With each pool of capital hoping that the others were larger than theirs, the solution was a delicate balance between all of them. However, striking it while the equity was trading publicly was hard work. The share price had been recovering since publication of the financial year 2012 results in November 2012. This was both welcome and, in one sense, unwelcome. It allowed the bank group to take the view that the company was not as distressed as first feared, and so it felt less pressed to make concessions.

“Trying to do a recapitalisation in the public arena makes it hugely more complex,” says Anthony Leung, a director in the Credit Suisse investment banking division.

But management was doing a convincing job of restoring confidence.

“It’s not just a matter of having a plan,” Mr Taurins observes. “Management had to demonstrate that they had control of the business.” News of progress was regularly fed to the markets in order to build momentum.

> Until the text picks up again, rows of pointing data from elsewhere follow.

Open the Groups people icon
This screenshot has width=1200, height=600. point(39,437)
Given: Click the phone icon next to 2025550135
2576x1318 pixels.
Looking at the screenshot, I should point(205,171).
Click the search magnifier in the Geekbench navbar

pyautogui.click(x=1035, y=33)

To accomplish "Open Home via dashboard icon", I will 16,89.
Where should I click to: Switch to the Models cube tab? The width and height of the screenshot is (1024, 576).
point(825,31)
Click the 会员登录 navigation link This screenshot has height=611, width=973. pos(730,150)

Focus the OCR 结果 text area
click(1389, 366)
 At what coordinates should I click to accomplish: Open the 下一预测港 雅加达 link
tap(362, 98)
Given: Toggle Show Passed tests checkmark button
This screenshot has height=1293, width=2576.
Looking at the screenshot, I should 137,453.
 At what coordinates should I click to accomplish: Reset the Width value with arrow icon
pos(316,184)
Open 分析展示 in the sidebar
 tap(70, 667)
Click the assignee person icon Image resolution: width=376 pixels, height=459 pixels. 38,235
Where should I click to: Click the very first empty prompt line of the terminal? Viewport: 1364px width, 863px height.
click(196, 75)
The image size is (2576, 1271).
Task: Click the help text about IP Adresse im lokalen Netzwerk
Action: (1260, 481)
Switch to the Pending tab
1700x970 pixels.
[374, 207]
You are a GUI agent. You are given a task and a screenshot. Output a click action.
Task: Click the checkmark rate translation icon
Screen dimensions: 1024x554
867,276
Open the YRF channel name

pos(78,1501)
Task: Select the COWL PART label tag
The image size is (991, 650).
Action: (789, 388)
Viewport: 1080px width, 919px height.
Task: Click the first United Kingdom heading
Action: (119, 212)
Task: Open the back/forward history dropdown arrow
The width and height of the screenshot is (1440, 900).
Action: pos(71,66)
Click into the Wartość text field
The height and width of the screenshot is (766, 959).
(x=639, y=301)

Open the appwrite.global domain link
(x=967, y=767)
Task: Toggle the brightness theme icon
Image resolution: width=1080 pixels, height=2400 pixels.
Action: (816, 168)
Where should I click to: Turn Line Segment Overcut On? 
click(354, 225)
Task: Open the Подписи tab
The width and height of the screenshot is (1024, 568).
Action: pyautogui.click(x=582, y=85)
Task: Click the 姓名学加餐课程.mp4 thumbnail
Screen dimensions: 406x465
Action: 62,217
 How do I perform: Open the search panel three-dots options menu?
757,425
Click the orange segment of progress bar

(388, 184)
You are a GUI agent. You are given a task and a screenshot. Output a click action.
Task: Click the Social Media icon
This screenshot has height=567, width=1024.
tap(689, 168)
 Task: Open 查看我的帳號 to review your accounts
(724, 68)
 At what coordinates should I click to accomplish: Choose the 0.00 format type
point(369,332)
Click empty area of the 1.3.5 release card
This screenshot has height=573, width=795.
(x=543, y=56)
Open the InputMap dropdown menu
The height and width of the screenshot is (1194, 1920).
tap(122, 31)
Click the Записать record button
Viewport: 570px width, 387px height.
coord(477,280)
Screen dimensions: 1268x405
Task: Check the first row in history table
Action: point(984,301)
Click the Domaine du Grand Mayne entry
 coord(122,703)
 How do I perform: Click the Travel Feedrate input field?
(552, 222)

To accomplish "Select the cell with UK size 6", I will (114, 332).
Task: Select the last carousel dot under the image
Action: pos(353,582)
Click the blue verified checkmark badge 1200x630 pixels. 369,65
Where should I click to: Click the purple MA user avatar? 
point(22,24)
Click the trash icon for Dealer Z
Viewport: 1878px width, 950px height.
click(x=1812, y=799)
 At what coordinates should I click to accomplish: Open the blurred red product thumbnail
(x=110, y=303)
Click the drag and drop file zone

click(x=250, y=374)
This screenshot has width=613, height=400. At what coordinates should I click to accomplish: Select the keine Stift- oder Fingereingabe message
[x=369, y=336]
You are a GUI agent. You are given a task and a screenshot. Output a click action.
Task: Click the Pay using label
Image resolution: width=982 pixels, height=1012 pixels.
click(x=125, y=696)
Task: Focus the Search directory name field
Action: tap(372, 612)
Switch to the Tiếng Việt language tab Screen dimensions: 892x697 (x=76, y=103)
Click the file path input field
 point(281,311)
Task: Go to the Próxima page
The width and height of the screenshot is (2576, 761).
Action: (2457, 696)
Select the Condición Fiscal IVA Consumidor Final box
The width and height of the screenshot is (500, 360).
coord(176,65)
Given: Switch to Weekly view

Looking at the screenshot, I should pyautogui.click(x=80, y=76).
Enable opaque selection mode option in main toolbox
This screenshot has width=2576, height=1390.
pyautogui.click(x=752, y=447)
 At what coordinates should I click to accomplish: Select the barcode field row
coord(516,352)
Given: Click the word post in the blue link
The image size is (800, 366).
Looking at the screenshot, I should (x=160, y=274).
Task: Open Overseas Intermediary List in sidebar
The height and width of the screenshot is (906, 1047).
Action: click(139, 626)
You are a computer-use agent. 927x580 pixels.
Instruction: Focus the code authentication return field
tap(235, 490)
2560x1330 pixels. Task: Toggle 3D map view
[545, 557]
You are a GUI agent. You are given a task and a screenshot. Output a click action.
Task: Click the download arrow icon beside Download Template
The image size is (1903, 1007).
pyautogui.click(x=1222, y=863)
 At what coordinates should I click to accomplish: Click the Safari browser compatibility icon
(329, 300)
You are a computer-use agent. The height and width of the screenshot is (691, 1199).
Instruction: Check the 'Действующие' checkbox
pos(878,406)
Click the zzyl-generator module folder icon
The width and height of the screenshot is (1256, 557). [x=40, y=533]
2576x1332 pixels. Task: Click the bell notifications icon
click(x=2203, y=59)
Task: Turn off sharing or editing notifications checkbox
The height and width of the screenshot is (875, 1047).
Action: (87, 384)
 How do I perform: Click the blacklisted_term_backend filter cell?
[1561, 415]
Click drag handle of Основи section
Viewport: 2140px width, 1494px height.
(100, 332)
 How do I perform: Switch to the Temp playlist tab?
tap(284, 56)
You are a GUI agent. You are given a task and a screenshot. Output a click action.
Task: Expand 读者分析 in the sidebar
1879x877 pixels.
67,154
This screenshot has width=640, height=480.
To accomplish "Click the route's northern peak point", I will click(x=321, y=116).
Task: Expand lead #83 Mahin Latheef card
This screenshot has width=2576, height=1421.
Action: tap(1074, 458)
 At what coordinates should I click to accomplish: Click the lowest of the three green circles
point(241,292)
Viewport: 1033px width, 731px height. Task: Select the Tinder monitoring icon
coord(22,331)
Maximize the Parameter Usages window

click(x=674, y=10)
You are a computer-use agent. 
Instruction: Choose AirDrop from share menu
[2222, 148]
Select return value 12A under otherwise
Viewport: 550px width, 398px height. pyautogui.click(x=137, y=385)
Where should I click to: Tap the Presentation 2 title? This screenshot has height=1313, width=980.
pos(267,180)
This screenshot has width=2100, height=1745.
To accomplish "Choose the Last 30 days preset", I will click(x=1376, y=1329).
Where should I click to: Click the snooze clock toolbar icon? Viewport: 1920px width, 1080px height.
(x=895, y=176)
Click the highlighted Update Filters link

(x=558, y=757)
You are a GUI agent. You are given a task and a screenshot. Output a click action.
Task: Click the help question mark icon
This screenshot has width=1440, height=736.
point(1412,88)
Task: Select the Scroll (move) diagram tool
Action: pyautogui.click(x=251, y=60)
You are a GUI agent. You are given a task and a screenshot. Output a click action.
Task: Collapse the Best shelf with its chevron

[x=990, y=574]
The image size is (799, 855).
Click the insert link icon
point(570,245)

If anything, momentum got ahead of all the back-office organisation required, such as preparation of an equity prospectus, which can take six weeks or more.

Going to market

Eventually all three legs of the stool were in place. As a measure of how far the company had travelled in a relatively short time, when the button was pushed on May 16, the market capitalisation stood at about £1.3bn, more than eight times the figure when the new management arrived. A new, smaller £691m banking facility, with a smaller group of lenders, replaced the old 2015 facility. The bulk of it matures in 2017, with a small tranche to address the 2015 senior notes. The rest of the 2015 facility was addressed through £435m of new equity and €525m in new 2020 senior notes, with Jefferies as joint bookrunner on both.

The equity element of the exercise raised £431m, largely via a two-for-five rights issue priced at 75p but with a smaller placement of shares at 137p, a 5.3% discount to the previous day’s close. If that sounds like bending over backwards for existing shareholders, remember that Thomas Cook had been a penny share investor’s dream come true, and many of those on the share register had invested at 20p or 30p. So where most rights issues offer shares at a discount to existing investors, this one asked many of them for a premium.

The share price has come off a touch as some of those retail investors have taken their (handsome) profits. But this recapitalisation shows that the capital markets can provide a viable solution to companies with stressed balance sheets, the bankers say. And there may be more of them.

“The impact of Basel III on company balance sheets is poorly understood,” Mr Grigg maintains. “Companies that are stressed across this transition period are doubly vulnerable.”